Outstanding works from Baghdad quickly made their way to Spain and were studied and commented on. Indeed, in various ways the Arabs of Spain were more Arab than those of the heartlands, perhaps because of their relative isolation in a somewhat alien environment. While one may emphasize the distinctive Iberian character of the Arab literature of Spain, the Arabic language used in Spain remains very close to the classical models. Thus Arab culture has been a potent unifying force even in the face of great political disunity.
The beginning of the twentieth century saw many of the Arab countries nominally parts of the Ottoman Empire: that is, they were under non Arab Muslim rule. This was officially the case with Egypt, although de facto Egypt was being ruled by Britain, as was also the "Anglo-Egyptian Sudan." Algeria was ruled by the French, who also had some say in Morocco and Tunisia. World War I freed the Arabs from the Ottoman Empire, but brought many of them varying degrees of European tutelage. Only in the early 1950's did most of the Arabs become completely independent. Through this whole period, however, there has been no significant progress toward Political union. As long as the Arabs were under foreign occupation it was easy for them to claim that only imperialism divided them, that their separate "national struggles" were in fact common cause and that union would be easily achieved once the foreigners were ousted. Some twenty years of independence have given the lie to this hope.
The League of Arab States was founded in 1945 by Egypt, Iraq, Lebanon, Saudi Arabia, Syria. Transjordan and Yemen. It has since grown to include Morocco, Algeria, Tunisia, Libya, the Sudan, and various smaller states like Kuwait. Its aim, however, has never been unity but only cooperation, and even this limited goal has sometimes proved very difficult in the political field. The chief successes of the League have probably been in cultural matters, such as the formation of a library including microfilms of rare manuscripts.

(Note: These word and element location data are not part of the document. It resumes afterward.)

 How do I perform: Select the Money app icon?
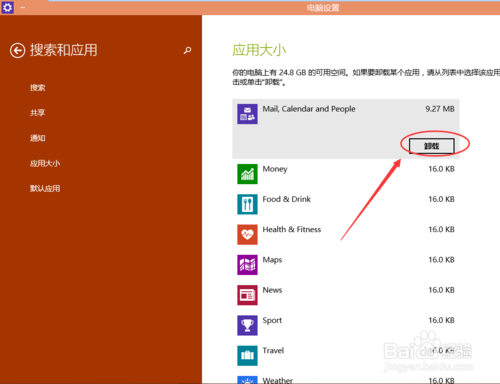click(247, 174)
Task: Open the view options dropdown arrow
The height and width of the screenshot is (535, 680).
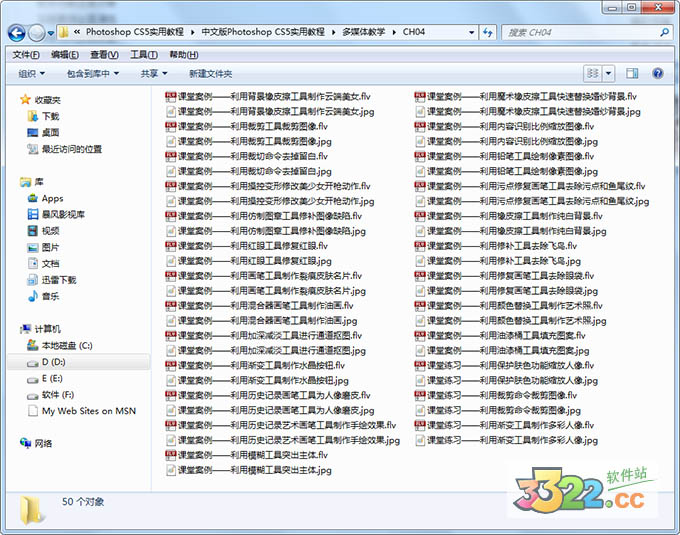Action: pyautogui.click(x=608, y=73)
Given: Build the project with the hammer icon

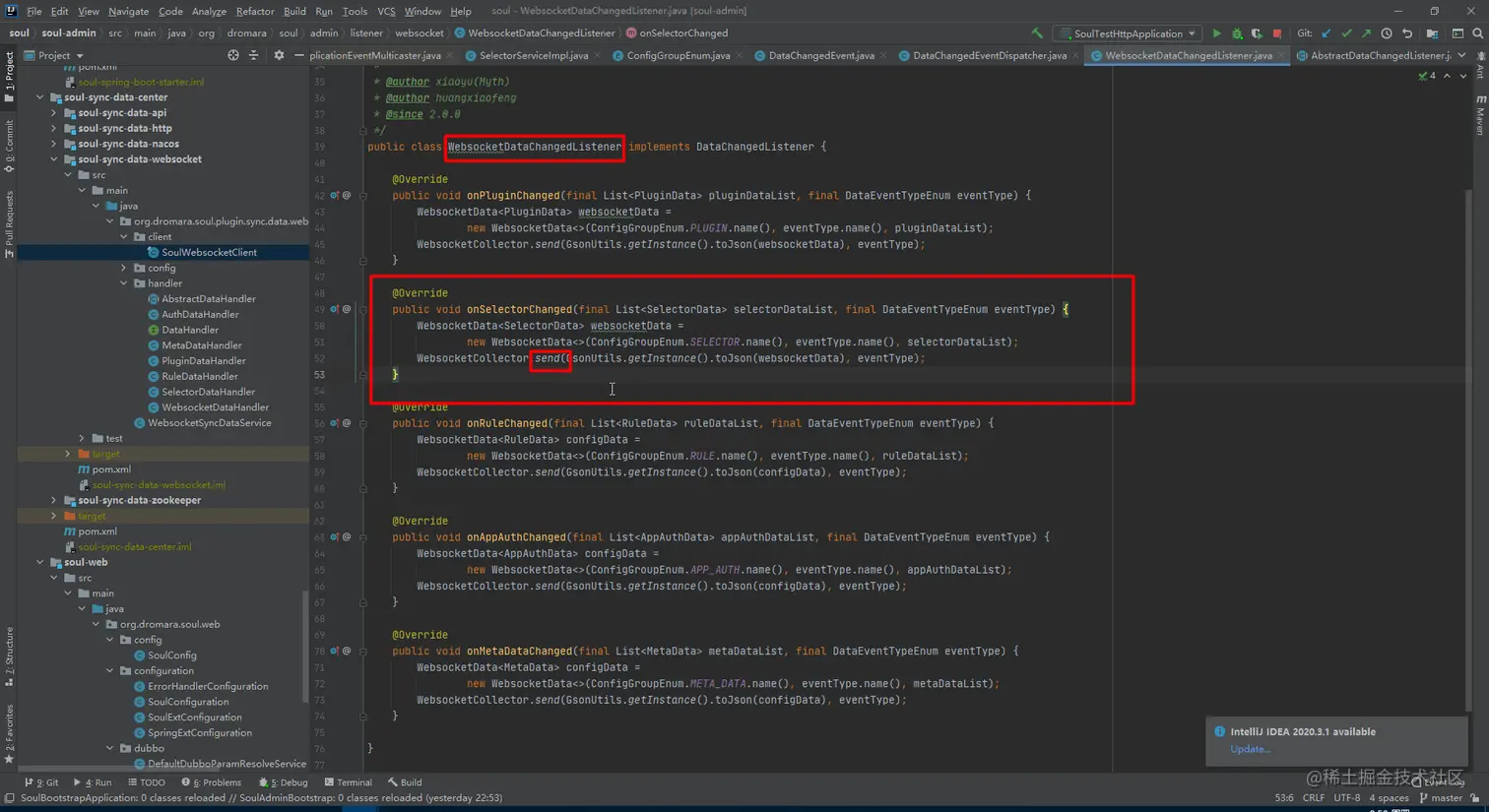Looking at the screenshot, I should coord(1037,33).
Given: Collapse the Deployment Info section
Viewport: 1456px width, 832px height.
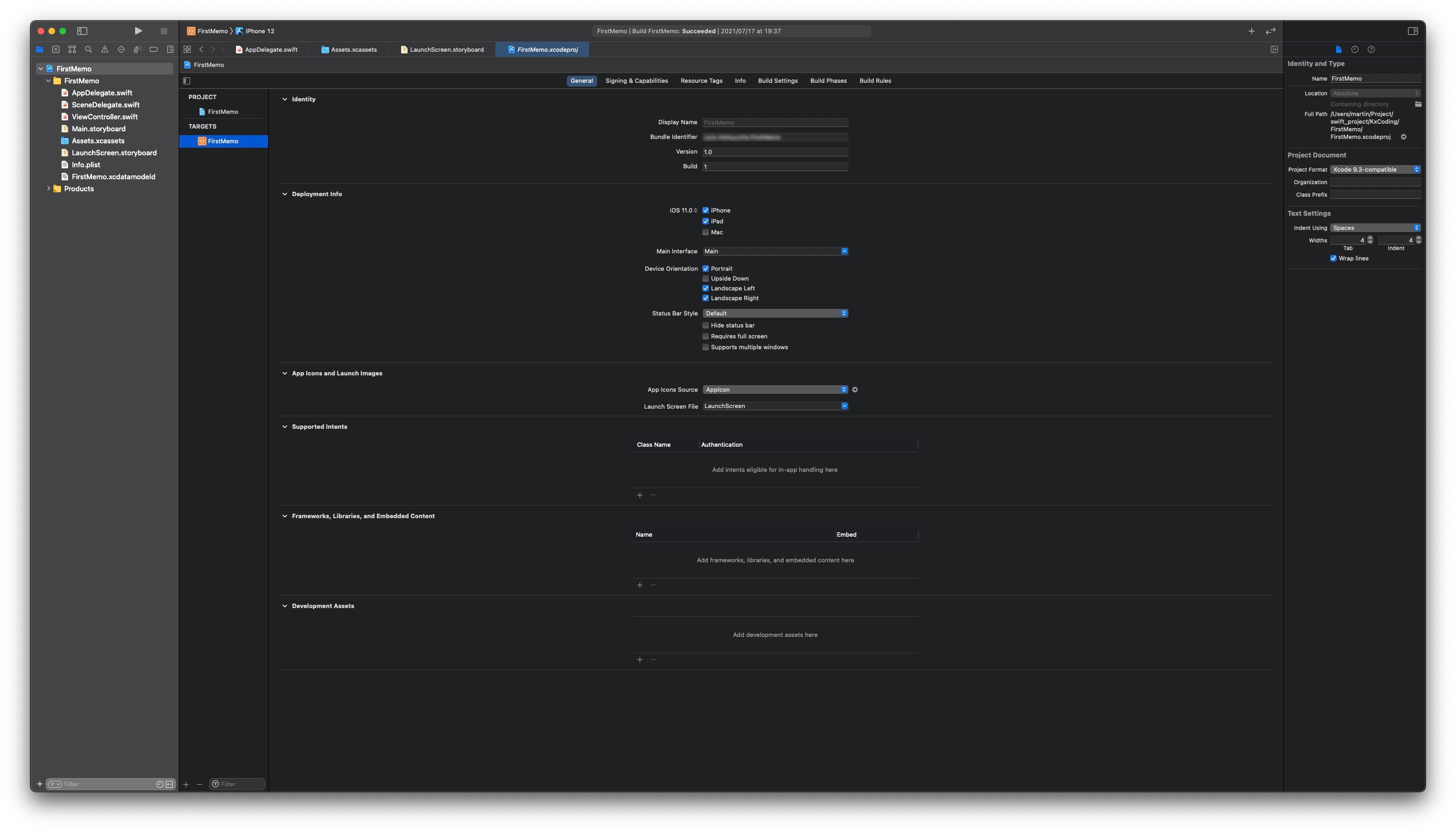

There have been numerous more specific proposals for union, but these have now been forgotten or have turned sour. Egypt has been involved in a number of such projects: the unity of the Nile Valley (with the Sudan), the United Arab Republic (with Syria, which function for a short time and then was dissolved), federation with Yemen, and a union with Libya. Then there have been projects of a Greater Syria and a union of the Fertile Crescent (Syria an Iraq). None of these has worked in practice. While some Arabs have pushed idealistic proposals for unity, others seem determined to press their quarrels, both old and new. There was deep-rooted dynastic rivalry between the family ruling Saudi Arabia and the Hashemite family of Jordan and Iraq. Morocco and Algeria have yet to agree on the border between them (an important factor in Hassan's attempted nonviolent march into the Spanish Sahara in November, 1975). Iraq, in its greed for oil, threatened Kuwait. During the civil war in the Yemen, Egypt backed the republicans and Saudi Arabia the monarchists. And of course, Gamai Abdai Nasser of Egypt quarreled with Qasim of Iraq over who should be the leader of the Arabs.

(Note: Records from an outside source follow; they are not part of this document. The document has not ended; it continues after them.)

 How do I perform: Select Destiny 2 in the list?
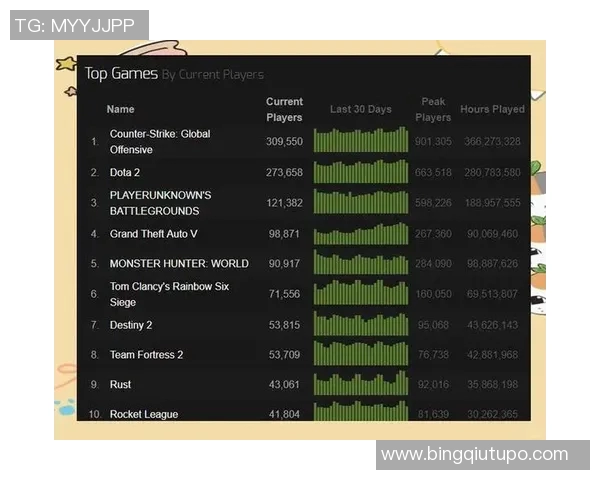tap(131, 325)
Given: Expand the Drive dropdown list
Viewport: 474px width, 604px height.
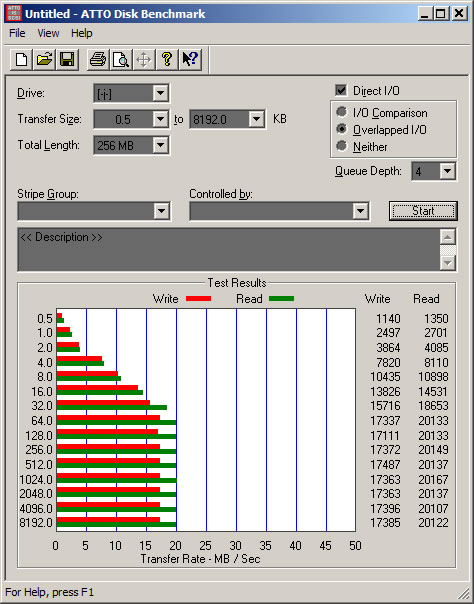Looking at the screenshot, I should [x=160, y=93].
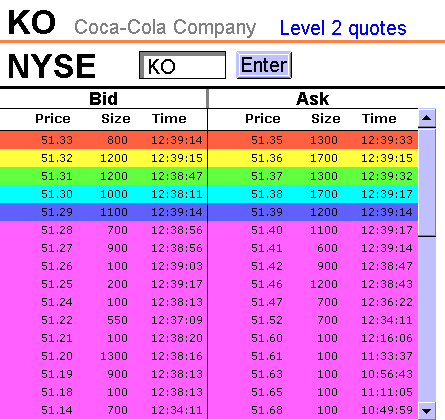This screenshot has width=445, height=420.
Task: Select the blue 51.29 bid row
Action: click(x=103, y=212)
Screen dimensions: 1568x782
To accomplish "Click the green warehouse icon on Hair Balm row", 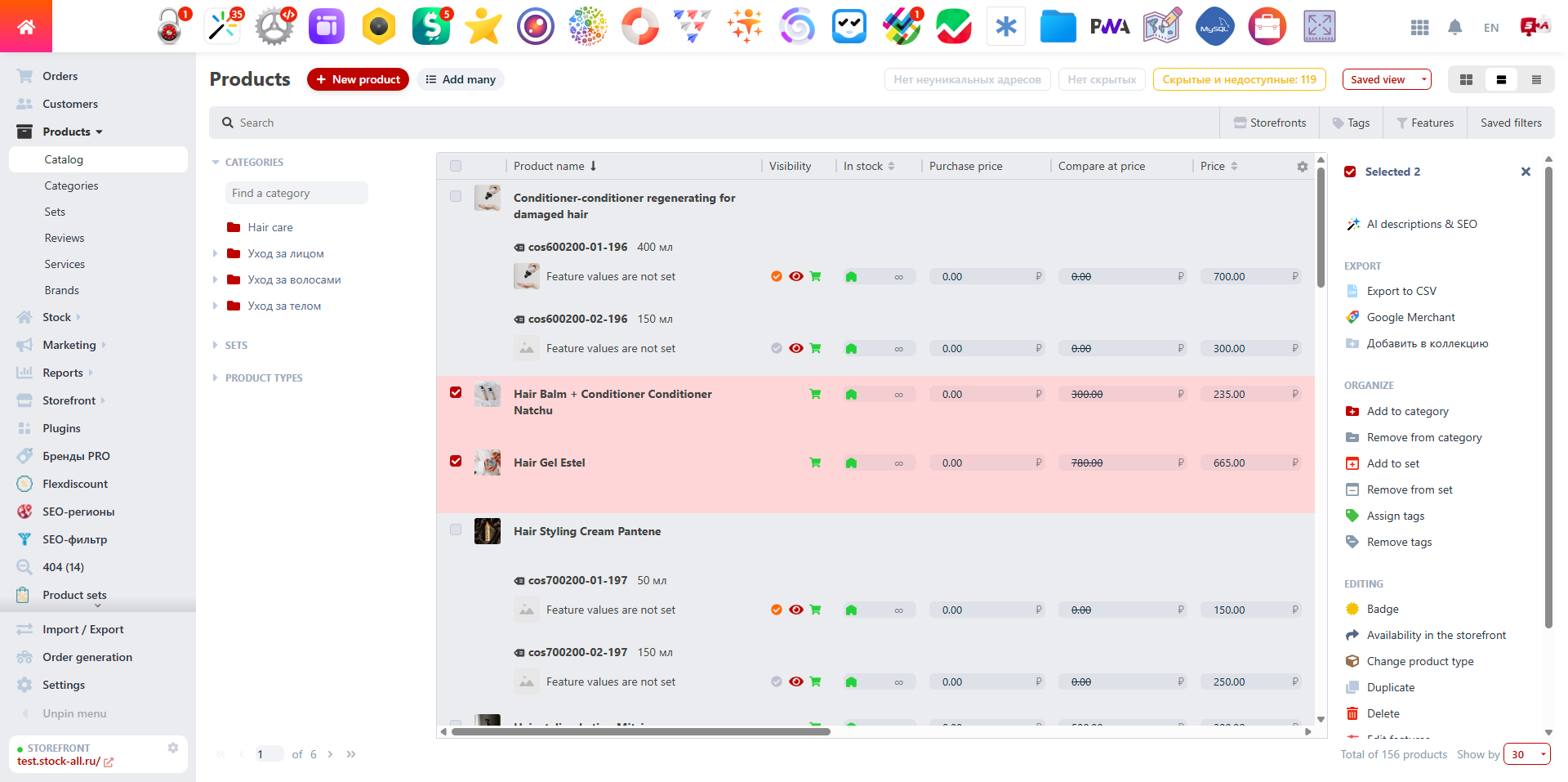I will coord(852,393).
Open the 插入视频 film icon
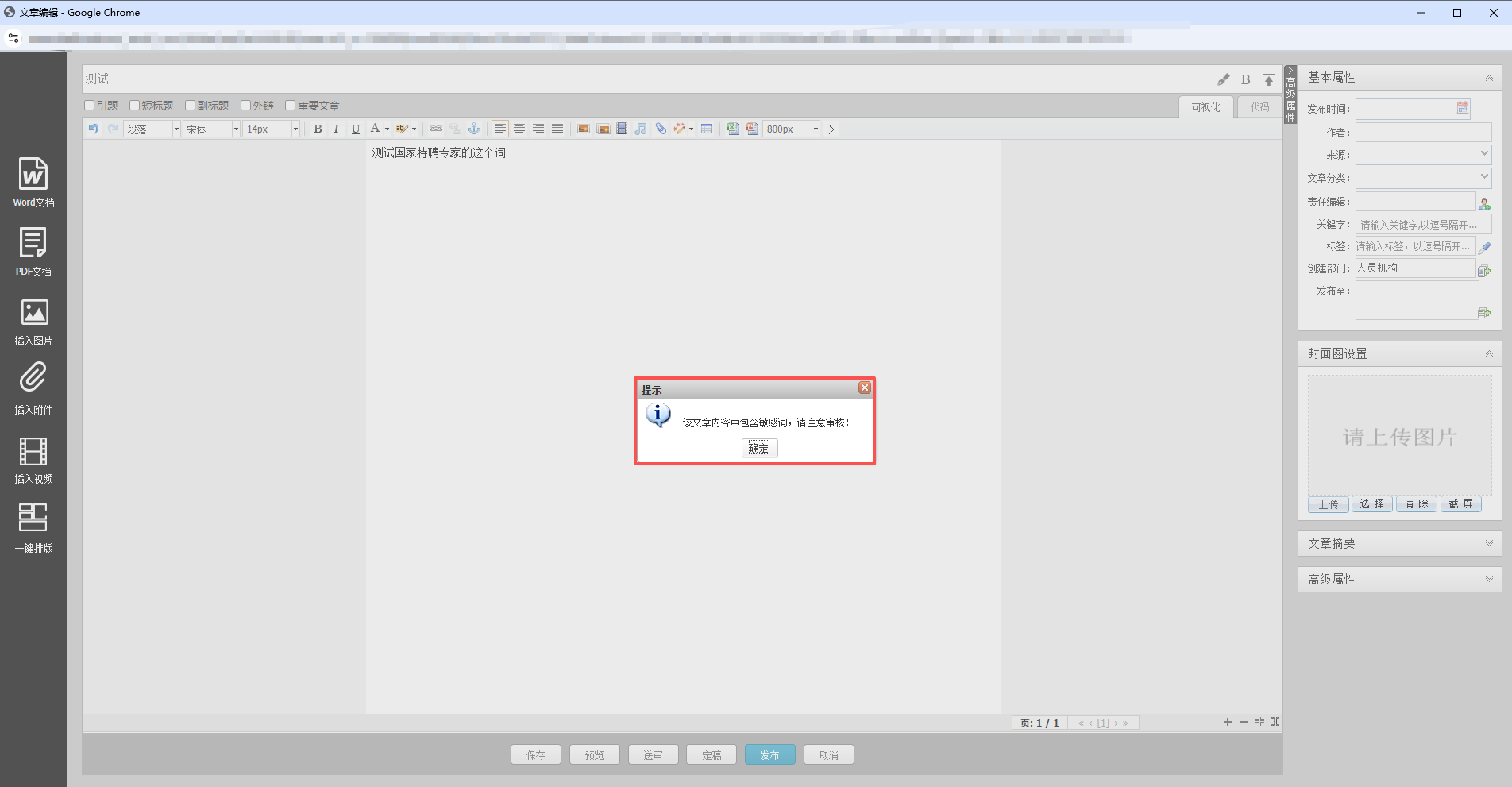This screenshot has width=1512, height=787. coord(33,451)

Along with all this, however, strong cultural affinities have persisted throughout the Arab world. A literary movement in one country quickly spreads to the others. Around 1930, for example, similar "romantic" features were to be seen in the poetry of Syrian exiles in America, of the Egyptian "Apollo" group, and of the Tunisian ash-Shabbi, the last having been born in an oasis of the interior. Similarly, the "free verse" movement, which appeared in Iraq in 1949, has spread as far as Morocco. Nor is the sense of cultural affinity restricted to intellectuals. The Algerian man in the street clearly has a stronger feeling of Kinship with the Asian fellow-Arab of Iraq than with the non- Arab fellow-African of Mali.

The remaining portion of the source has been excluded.